Lipovenko: Fractures and falls: the F-word of the boomer generation

(Rawpixel.com photo)

“So, what happened to you?”

In a hospital’s orthopedic clinic, limbs may be immobilized but not the curiosity of the walking injured.

Strangers strike up conversations over the misstep that landed us here, faces registering disbelief that a stair or sidewalk could literally take us down. Individual stories differ, but in the telling we relive the moment of impact.

How often has that scene played in my mind’s eye, only I’m re-imagining the past to avoid the throw rug that tripped me, ending in a body slam to the floor and a broken kneecap.
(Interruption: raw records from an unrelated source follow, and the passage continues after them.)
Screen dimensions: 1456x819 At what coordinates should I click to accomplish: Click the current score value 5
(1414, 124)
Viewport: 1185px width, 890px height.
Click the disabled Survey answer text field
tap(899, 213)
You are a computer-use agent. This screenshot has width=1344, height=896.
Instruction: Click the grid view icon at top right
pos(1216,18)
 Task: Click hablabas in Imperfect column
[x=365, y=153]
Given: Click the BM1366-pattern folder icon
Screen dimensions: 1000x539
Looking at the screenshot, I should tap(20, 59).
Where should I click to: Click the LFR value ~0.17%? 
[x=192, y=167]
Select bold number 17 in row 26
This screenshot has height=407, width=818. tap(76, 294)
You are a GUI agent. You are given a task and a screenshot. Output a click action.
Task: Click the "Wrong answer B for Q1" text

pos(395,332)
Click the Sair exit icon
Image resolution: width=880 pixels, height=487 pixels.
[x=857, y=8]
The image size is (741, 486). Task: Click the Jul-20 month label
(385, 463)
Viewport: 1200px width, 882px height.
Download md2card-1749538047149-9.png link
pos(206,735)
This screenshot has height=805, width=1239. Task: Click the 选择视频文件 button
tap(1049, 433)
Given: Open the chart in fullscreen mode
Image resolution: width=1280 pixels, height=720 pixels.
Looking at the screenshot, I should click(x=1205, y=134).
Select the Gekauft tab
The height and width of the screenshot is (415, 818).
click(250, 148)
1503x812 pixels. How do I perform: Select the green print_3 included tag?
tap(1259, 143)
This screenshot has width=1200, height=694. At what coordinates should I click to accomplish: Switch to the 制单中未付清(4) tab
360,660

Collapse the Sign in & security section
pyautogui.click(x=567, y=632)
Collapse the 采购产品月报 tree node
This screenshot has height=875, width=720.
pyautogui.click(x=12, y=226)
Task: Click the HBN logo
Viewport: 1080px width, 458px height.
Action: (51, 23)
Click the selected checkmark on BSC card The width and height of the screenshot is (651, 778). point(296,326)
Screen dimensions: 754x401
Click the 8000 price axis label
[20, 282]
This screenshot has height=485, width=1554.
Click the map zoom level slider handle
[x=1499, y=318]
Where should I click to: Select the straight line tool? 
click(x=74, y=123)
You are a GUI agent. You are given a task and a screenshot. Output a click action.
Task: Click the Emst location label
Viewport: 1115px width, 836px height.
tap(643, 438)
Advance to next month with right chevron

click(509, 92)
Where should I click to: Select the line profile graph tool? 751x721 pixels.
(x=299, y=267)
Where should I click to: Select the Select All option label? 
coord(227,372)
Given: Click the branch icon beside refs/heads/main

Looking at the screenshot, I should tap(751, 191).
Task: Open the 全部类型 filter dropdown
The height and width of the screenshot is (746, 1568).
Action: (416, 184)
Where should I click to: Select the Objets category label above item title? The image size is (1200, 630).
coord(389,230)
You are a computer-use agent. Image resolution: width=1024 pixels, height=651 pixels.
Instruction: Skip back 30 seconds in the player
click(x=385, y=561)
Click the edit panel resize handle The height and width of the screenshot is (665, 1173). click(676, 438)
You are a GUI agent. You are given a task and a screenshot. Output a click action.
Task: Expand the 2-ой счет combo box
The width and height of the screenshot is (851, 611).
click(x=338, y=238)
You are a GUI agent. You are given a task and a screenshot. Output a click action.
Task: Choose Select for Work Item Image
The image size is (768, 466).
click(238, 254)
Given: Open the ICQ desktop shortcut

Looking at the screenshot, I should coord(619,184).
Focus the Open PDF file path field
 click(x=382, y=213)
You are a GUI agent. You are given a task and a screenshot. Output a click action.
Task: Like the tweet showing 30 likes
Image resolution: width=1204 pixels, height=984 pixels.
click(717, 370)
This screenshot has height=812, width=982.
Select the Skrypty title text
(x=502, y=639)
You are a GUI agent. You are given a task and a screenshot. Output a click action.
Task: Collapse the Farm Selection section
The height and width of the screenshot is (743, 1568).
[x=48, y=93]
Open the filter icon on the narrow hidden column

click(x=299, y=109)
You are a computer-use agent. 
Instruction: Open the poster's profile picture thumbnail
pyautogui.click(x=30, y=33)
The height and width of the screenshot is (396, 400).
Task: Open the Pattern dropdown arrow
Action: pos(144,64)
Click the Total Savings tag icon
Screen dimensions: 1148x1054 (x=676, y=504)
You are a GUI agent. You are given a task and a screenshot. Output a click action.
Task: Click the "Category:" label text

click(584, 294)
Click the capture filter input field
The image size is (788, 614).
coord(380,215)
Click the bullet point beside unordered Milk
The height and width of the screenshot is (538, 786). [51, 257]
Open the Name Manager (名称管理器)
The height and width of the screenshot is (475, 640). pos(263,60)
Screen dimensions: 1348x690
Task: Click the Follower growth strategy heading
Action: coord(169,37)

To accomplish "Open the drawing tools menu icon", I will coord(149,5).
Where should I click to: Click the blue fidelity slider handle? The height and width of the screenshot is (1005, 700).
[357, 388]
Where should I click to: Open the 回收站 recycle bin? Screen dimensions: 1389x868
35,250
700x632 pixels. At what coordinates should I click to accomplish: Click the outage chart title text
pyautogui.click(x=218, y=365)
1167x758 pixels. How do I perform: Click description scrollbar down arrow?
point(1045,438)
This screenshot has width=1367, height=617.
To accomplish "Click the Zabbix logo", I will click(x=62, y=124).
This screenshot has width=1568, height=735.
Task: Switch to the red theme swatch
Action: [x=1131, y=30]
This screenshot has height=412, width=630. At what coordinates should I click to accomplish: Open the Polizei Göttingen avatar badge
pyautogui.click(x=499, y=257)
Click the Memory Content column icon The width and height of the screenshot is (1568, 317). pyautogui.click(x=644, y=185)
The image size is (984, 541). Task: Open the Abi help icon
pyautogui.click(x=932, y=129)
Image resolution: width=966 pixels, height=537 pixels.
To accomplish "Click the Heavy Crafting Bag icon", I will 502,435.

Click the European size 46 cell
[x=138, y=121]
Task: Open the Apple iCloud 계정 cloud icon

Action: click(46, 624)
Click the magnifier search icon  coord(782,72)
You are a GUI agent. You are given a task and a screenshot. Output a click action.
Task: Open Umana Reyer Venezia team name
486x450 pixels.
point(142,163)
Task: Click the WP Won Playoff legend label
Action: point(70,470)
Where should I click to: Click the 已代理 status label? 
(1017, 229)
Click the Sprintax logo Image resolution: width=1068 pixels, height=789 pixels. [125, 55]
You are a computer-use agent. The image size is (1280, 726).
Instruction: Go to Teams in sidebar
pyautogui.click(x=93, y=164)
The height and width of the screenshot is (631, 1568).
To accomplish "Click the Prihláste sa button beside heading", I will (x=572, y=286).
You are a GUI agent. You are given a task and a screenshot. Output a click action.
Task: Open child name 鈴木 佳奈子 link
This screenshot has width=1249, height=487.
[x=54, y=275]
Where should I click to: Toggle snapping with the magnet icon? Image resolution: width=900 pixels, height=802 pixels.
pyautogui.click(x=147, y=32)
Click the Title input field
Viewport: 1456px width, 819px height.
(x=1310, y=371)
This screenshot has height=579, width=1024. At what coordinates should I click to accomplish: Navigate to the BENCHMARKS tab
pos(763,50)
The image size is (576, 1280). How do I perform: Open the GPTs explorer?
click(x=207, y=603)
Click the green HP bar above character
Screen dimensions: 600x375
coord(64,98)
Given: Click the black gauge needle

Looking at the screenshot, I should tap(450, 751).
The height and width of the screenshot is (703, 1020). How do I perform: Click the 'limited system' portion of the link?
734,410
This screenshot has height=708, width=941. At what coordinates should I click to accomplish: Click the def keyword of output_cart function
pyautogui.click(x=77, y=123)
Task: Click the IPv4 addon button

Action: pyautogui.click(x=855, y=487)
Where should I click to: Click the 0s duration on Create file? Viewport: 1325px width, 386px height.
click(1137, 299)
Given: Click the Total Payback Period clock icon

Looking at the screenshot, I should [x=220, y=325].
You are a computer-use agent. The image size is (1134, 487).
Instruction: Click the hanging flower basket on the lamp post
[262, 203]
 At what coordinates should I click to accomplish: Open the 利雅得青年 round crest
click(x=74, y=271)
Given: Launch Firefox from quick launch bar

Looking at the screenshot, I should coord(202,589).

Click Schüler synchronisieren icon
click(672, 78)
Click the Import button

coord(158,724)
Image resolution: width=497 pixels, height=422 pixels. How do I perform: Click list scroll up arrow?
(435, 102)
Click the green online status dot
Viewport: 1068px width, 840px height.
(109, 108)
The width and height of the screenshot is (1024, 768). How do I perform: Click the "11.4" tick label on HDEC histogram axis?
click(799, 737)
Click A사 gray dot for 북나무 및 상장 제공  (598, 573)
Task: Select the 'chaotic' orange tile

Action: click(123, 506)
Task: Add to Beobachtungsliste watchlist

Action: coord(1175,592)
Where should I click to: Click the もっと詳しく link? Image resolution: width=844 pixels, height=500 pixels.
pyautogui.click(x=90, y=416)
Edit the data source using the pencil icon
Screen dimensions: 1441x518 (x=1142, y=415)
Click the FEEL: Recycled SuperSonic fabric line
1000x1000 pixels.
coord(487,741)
As the pragmatic ER doc put it when the X-ray’s verdict was in: from several possible outcomes, this was the best. Throw in mazel at avoiding surgery, and my gratitude to medical staff and the Almighty danced me out the door on one foot.

But weeks later, the blame game kept messing with my head: why didn’t I grab a banister to break the fall? (Because spills don’t happen in slow motion; you’re on the ground faster than a Nasdaq flash crash.) 

Why wasn’t I watching where I was going? (Who watches their feet in their own house?)

And my favourite, the “if only” mantra: had I stayed in the kitchen cooking for Shabbos, and not gone upstairs to glance at news headlines, might I have averted becoming another F-word statistic?

Because that’s what I am now, a statistic on falls and fractures, useful to researchers who keep tabs on such demographic trends.

These are the F-words of a boomer generation newly conversant on patellas, femurs and their range of motion, as injuries heal in Zimmer bandages and walking boots suitable for an astronaut.

Speaking of astronauts, the last time I needed help tying my shoes, Sputnik was on the launch pad, Hollywood released The Ten Commandments and Eisenhower was still president.

As a memorable cigarette advertiser reminded women it was courting: “You’ve come a long way, baby.”

Indeed. From ballet at six to balance classes at 66. Not what Madison Avenue had in mind.

READ: LIPOVENKO: A STORY OF “COMING UP” IN 1960S MONTREAL

But for crunchers of health data, the numbers tell a compelling story.

Accidental falls sent more than 356,000 females and just under 307,000 males to hospital emergency rooms in a recent one-year period, according to the Canadian Institute for Health Information. (And that’s not the whole picture because provincial data was incomplete).

But most interesting is a gender gap widening with age: of ER visits by 65-84-year-olds who fell unintentionally, 78,764 were women, compared to just 49,632 men. (The sexes switch places in the ER only once for these accidents, in boys 17 and younger).

While there may be more older women, why do falls skew higher for women generally, especially once we’re eligible for the seniors’ discount at the movies?

Blame gender differences in balance, muscle mass and distraction.

Dr. Vivien Brown, a Toronto physician and CJN columnist, notes that women “fall more and fracture more than men, particularly if they’re distracted.”

For example, she cited a Swedish study of 70-year-olds asked to count backwards from 100 while walking; more female participants took a dive than men. “Women don’t do as well with distraction,” said Brown, who cautions her female patients of all ages against walking and texting simultaneously.

As one of civilization’s last holdouts without a cell phone, I don’t worry about that potential to jam my signals. But on the advice of the physiotherapist treating my knee injury, I’ve signed up for a program appropriately called Stand Up to Falls.

The name appeals to me: the post-war generation spoke truth to power, has stood up to power and some of us still do. So why not use the tactic on something as dangerous as falls? 

In my Montreal neighbourhood, the winter session is full and demand strong for the 12-week program, where a kinesiologist will teach not just how to avoid falls but how to fall properly.

Initially, I balked at the weekly commitment of three hours, but is there a more worthwhile investment of my time?

While grateful to the Jewish General Hospital’s medical and support staff for their wonderful care, and overwhelmed by the kindness of my husband’s hospital colleagues who sent Shabbat dinner (with homemade challah!) in the early innings, another injurious fall is not on my to-do list. 

If not for an accident, the falls prevention program would have flown under my radar, or been ignored altogether. Because the vagaries of getting older, at least for some women, are more acceptable when confined to hair colour and dressing age-appropriately.

But as boomers once learned how to stand on our own two feet, it’s time to do so again, to keep us dancing and out of the ERs, for the next 50 years.